(Selected excerpt begins)
And then I read “Multicellularity: How contraction has shaped evolution,” an eLife paper by Mukund Thattai of the National Centre for Biological Sciences in the Tata Institute of Fundamental Research in Mumbai, India.* In a short review of research Thattai links actomyosin (aka actinomyosin) with the transition from single-cell critters to multi-cell ones like you and me. One study of a choanoflagellate by Nicole King, Thibaut Brunet, Ben Larsen, and Tess Linden demonstrated the cup-like colony of cells point their flagella toward the inside of the “cup” in bright light, but in darkness, they point their flagella outward.** They suggest, and Thattai accepts that suggestion, that the collective contraction is “reminiscent of the contractions that generate curvature in developing animal tissues.”
Makes me think of coral polyps, and anemones, and the guy I see in the mirror, all multicellular and all with an “inside.” Folding. What am I some kind of mushy origami? Seems so, just not one made of paper. And collectively, aren’t we a bit like contractile cells making actomyosin rings?
Think of whole groups of multicellular organisms like, for example, cliques, clubs, and countries, all at times, folded in upon themselves, all cuplike, especially in the darkness of exclusion, bias, and fear. All members universally contracting. Circle the wagons! And it’s always been so since the multicellular evolved into the social and then the political, contracting into a single voice of unity. The society and the party exist inside the “cup,” the multicellular contraction orienting every unit inward.
(Selected excerpt ends)
__Brief 1__
In the passage on contraction and multicellularity, which way do the choanoflagellate colony's cells point their flagella in darkness?
__Brief 2__
Continue the passage on contraction and multicellularity from its last sentence.
(Information supplied begins)
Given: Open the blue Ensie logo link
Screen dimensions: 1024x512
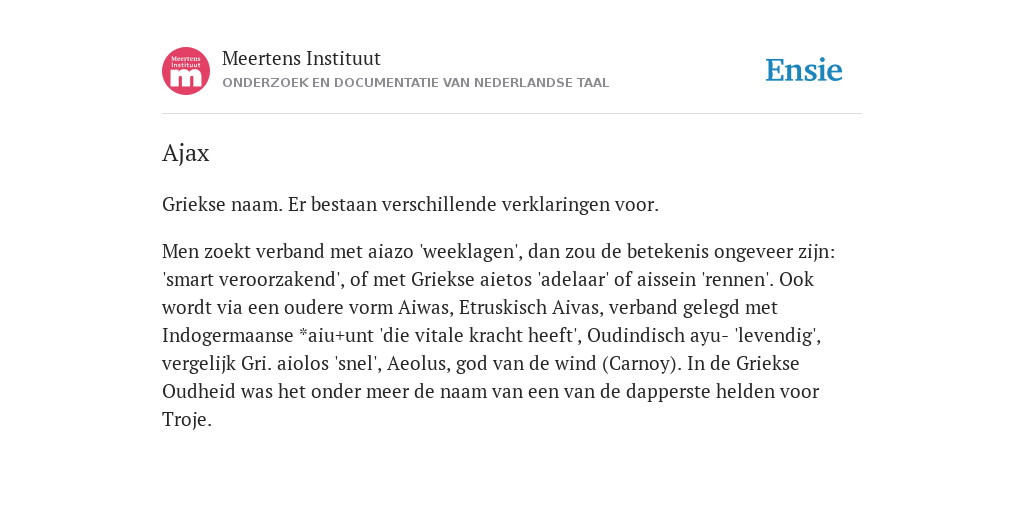Looking at the screenshot, I should [804, 70].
(Information supplied ends)
__Answer 1__
Outward.

__Answer 2__
Oh! To think that half a billion years or so of evolution in multicellularity has brought us to a closure of minds, to an inward-folding state in which even the flabbiest of minds puts on a flexing show like that middle-aged guy on the beach, thinking that the rest of the world will take him for an exuberant youth with an openness to fresh thinking. But the rest of the world sees the contractions for what they are, a vain attempt to conceal the flab, the fat of years without exercising openness.
Actomyosin. It worked its magic in turning the isolated cells of the deep past into the conjoined cells of the present curvature of humans, multicellular organisms with consciousness that evolved from that process and turned inward to isolate our contracting minds in the origami of bias and mutual approbation. In some ways, we aren’t much different from those ancient choanoflagellates.